Uncertain Execution in Order-Driven Markets

So-called `latency' refers to the various small but significant time delays that occur in the course of the communications between a trader and a market. Such delays happen between the time an exchange streams market data to a trader, the time at which the trader processes the information and decides to trade, and the time at which the exchange receives and processes the order from the trader. Latency is a challenge faced by all traders and is of great importance in modern financial markets. In the present work, we develop mathematical models to solve a variety of problems faced by liquidity takers regarding uncertainty in executions.

Firstly, we devise a model for computing the price that traders are willing to pay to reduce their latency. This latency-optimal strategy balances the tradeoff, over a period of time, between the costs of walking the limit order book and the percentage of orders filled. This work may lead to social benefits, since it offers a way to stop the arms race to being faster in the marketplace.

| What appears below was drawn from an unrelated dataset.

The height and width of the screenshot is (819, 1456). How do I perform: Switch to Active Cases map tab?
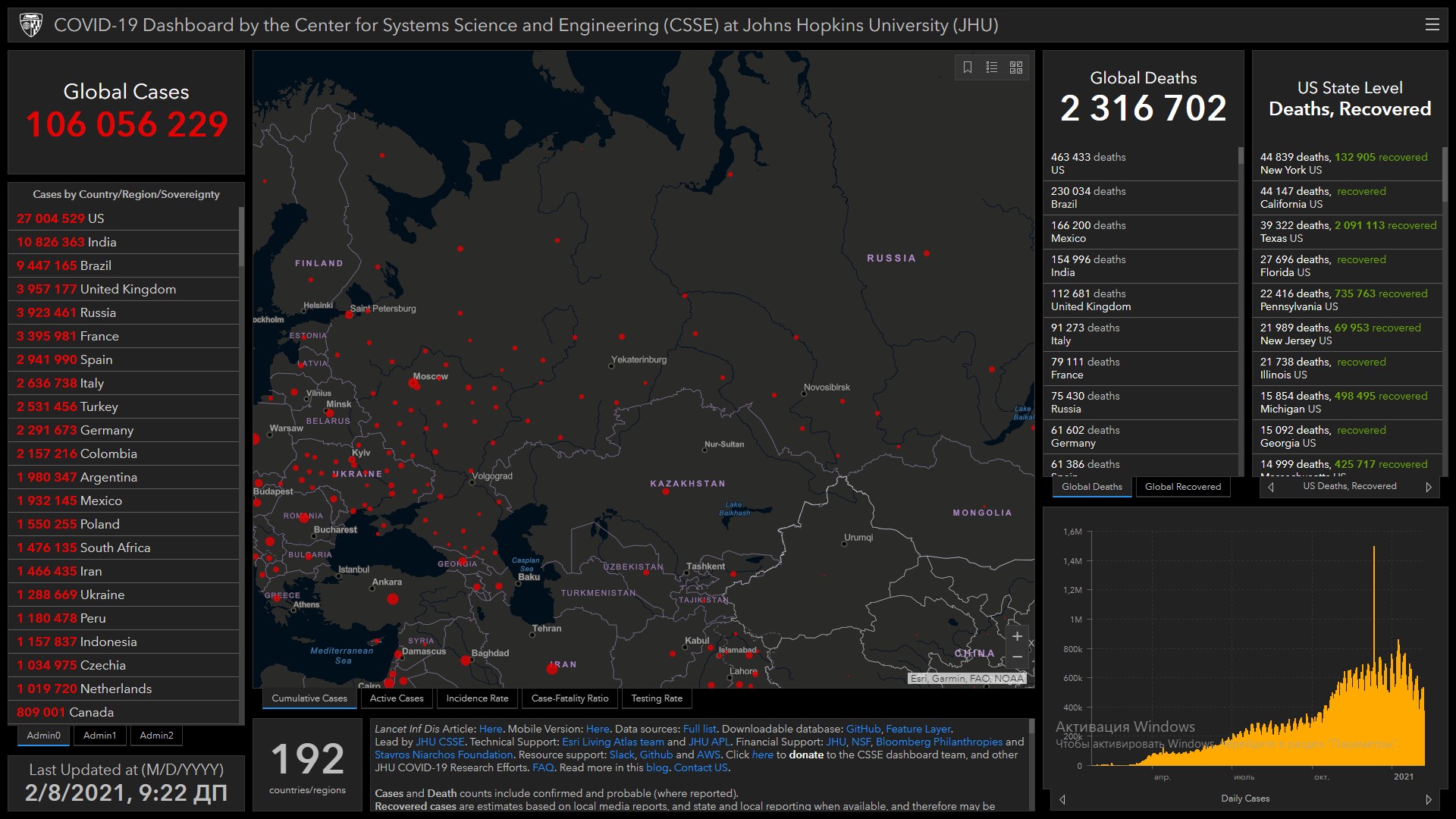(x=397, y=698)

Secondly, we develop a latency-optimal trading strategy that improves the marksmanship of liquidity takers. We make use of the techniques of variational analysis to obtain the optimal price limit of each marketable limit order (MLO) that the trader sends. The price limit of each MLO is characterized as the solution to a new class of forward-backward stochastic differential equations (FBSDEs) driven by random measures. We prove the existence and uniqueness of the FBSDE solution and solve the FBSDE numerically to illustrate the performance of the strategies.\

Finally, we show how traders can optimally liquidate a position over a trading window when there is latency in the marketplace. We frame our model as an impulse control problem with stochastic delay -- this work contributes to the stochastic control literature by allowing one to have random delays before the impulses take place. We show that impatient liquidity takers submit MLOs that may walk the book (capped by the limit price) to increase the probability of filling the trades. Patient traders who are fast do not use their speed to hit the quotes they observe, nor to finish the execution programme early: they use speed to complete the execution with as many speculative MLOs as possible. We use foreign exchange data to implement the random-latency-optimal strategy and to compare it with various benchmarks. We find that for patient traders, the random-latency optimal strategy outperforms the bechmarks that do not account for latency by a quantity that is greater than the transaction costs paid by liquidity takers. Around news announcements, the value of the outperformance significantly increases. The superiority of the latency-optimal strategies is due to both the speculative MLOs that are filled and the price protection of the MLOs.